Nell'infuocato dibattito parlamentare sui retroscena del sequestro Mastrogiacomo del 12 aprile scorso, il ministro degli Esteri italiano Massimo D'Alema ha citato il silenzio che, in altri paesi, avvolge eventuali trattative per ostaggi all'estero. Il riferimento, seppur implicito, era diretto alla liberazione dei 15 marinai britannici arrestati dai pasdaran iraniani il 23 marzo scorso nello stretto dello Shatt el Arab e liberati il 4 aprile scorso.

il diplomatico iraniano jalal sharafiUn mistero irrisolto. A prima vista non si coglie il collegamento tra due episodi così differenti, ma un nesso esiste, e ruota attorno alla figura di Jalal Sharafi, segretario dell'ambasciata iraniana in Iraq. Il diplomatico era stato rapito il 4 febbraio scorso, mentre faceva spese a Baghdad. Un commando armato, che secondo Sharafi mostrava tesserini di riconoscimento del ministero della Difesa iracheno, lo aveva prelevato con la forza e di lui si era persa ogni traccia. Nessuna richiesta di riscatto era mai stata presentata. Sharafi ricompare all'improvviso, il 3 aprile scorso, un giorno prima della liberazione dei militari britannici. Una coincidenza? Non sembra proprio, anche se a livello ufficiale il premier britannico Tony Blair ha smentito qualsiasi scambio con Teheran e il presidente iraniano Mahmoud Ahmadinejad ha definito il rilascio “un regalo personale al popolo britannico”. In realtà sembra che la storia sia andata diversamente, e il commento caustico di D'Alema sembra confermare la tesi dello scambio: la liberazione di Sharafi in cambio di quella dei militari. Sharafi, il 7 aprile, ha dichiarato di essere stato rapito e torturato dalle forze Usa in Iraq, con la complicità dei servizi segreti iracheni. “Mi hanno portato in una base militare, vicino all'aeroporto. Alcuni agenti della Cia - ha dichiarato il diplomatico - facevano domande sull'influenza dell'Iran in Iraq, e volevano avere notizie sugli aiuti di Teheran al governo di al-Maliki, ai gruppi sciiti, sunniti e curdi. Quando ho parlato loro delle relazioni ufficiali tra i governi iraniano e iracheno, mi hanno torturato ancora più duramente, giorno e notte”.

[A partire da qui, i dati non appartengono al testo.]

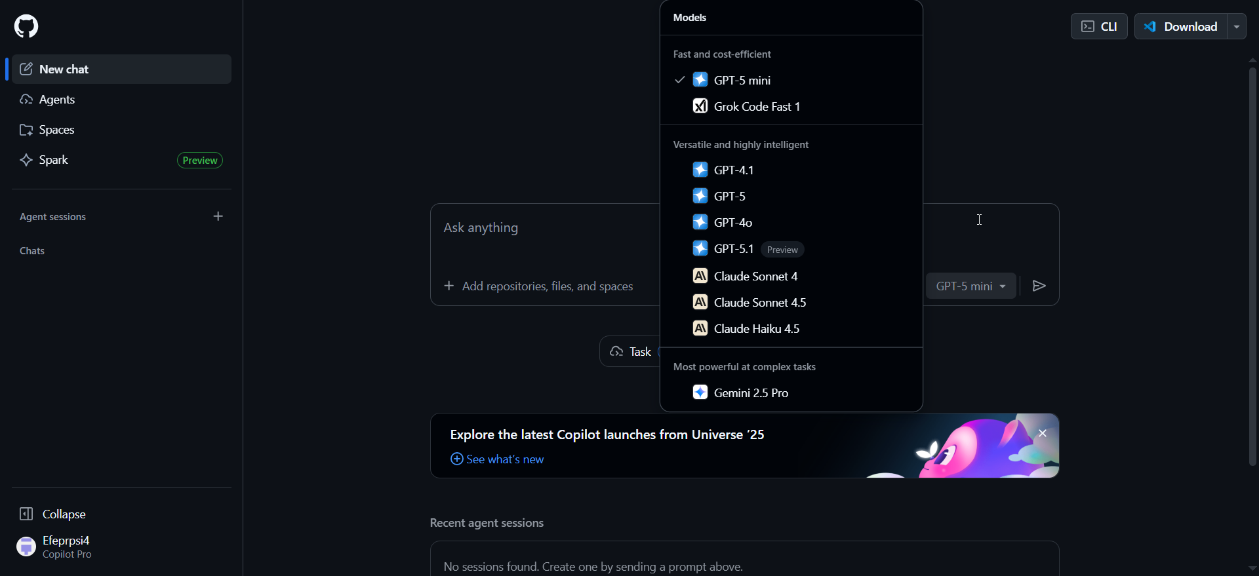Image resolution: width=1259 pixels, height=576 pixels.
Task: Switch model to Claude Sonnet 4.5
Action: pyautogui.click(x=759, y=302)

i 15 militari britannici dopo la liberazioneMossa e contromossa. Sharafi ha concluso il suo racconto dichiarando di “essere venuto a sapere che, grazie alle pressioni delle autorità irachene, dovevano liberarmi”. Poco dopo, ha aggiunto, è stato lasciato libero vicino all'aeroporto di Baghdad, da dove ha poi raggiunto l'ambasciata iraniana.

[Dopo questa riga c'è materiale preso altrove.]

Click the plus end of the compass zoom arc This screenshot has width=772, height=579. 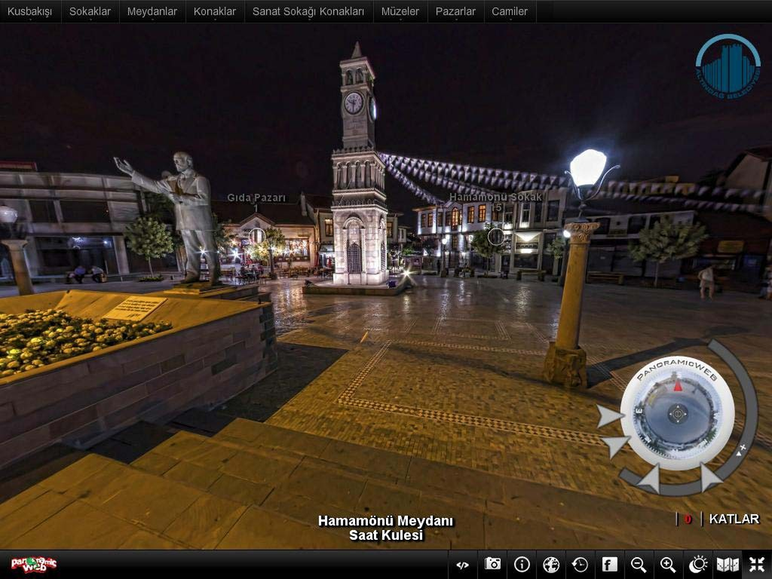tap(743, 446)
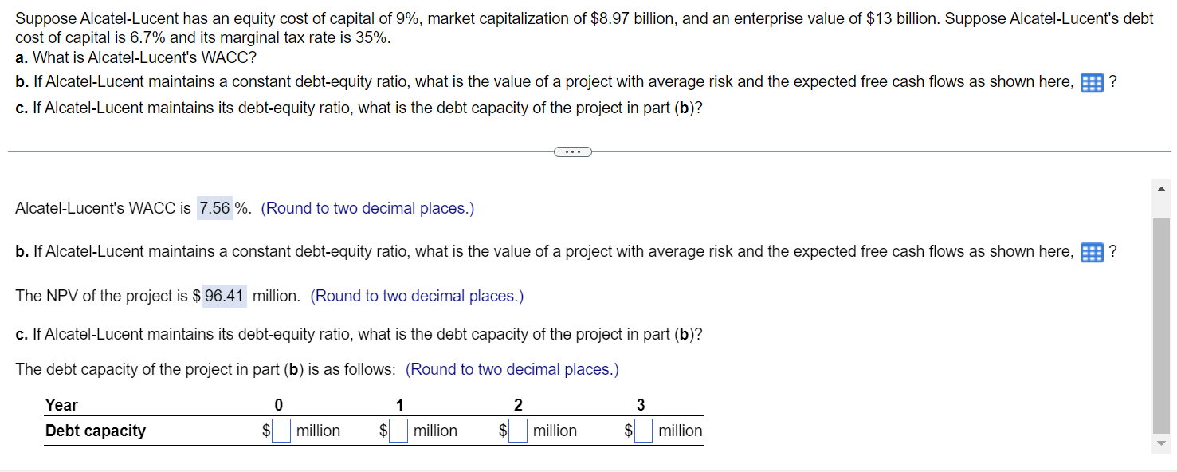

Il 13 aprile scorso, la televisione di Stato iraniana ha trasmesso le immagini della visita medica alla quale la Croce Rossa Internazionale ha sottoposto Jalal Sharafi, alla presenza dell'ambasciatore iraniano in Iraq. Peter Stocker, il medico che ha esaminato il diplomatico iraniano, ha dichiarato che Sharafi portava sul corpo i segni di una lunga detenzione, compresi quelli delle catene che lo tenevano prigioniero. “Non posso dire dov'è accaduto e chi l'ha fatto”, ha commentato Stocker, “posso solo confermare le violenze subite durante la prigionia”. Il medico iraniano di Sharafi ha rincarato la dose, dichiarando di aver riscontrato evidenti segni di torture sul suo assistito: lesioni ed emorragie interne, oltre a una frattura la naso. Stocker non si è spinto così in là, e le immagini non riescono a chiarire quello che è accaduto. Gli Stati Uniti, nel caso di Sharafi e in quello di altre misteriose sparizioni che negli ultimi tempi hanno riguardato militari e diplomatici iraniani, hanno sempre negato qualsiasi coinvolgimento. Il legame tra la liberazione di Sharafi e quella dei militari britannici resta tutto da dimostrare, ma lo scacchiere mediorientale appare sempre più complesso, nel quale i sequestro sembrano uno strumento diplomatico come gli altri.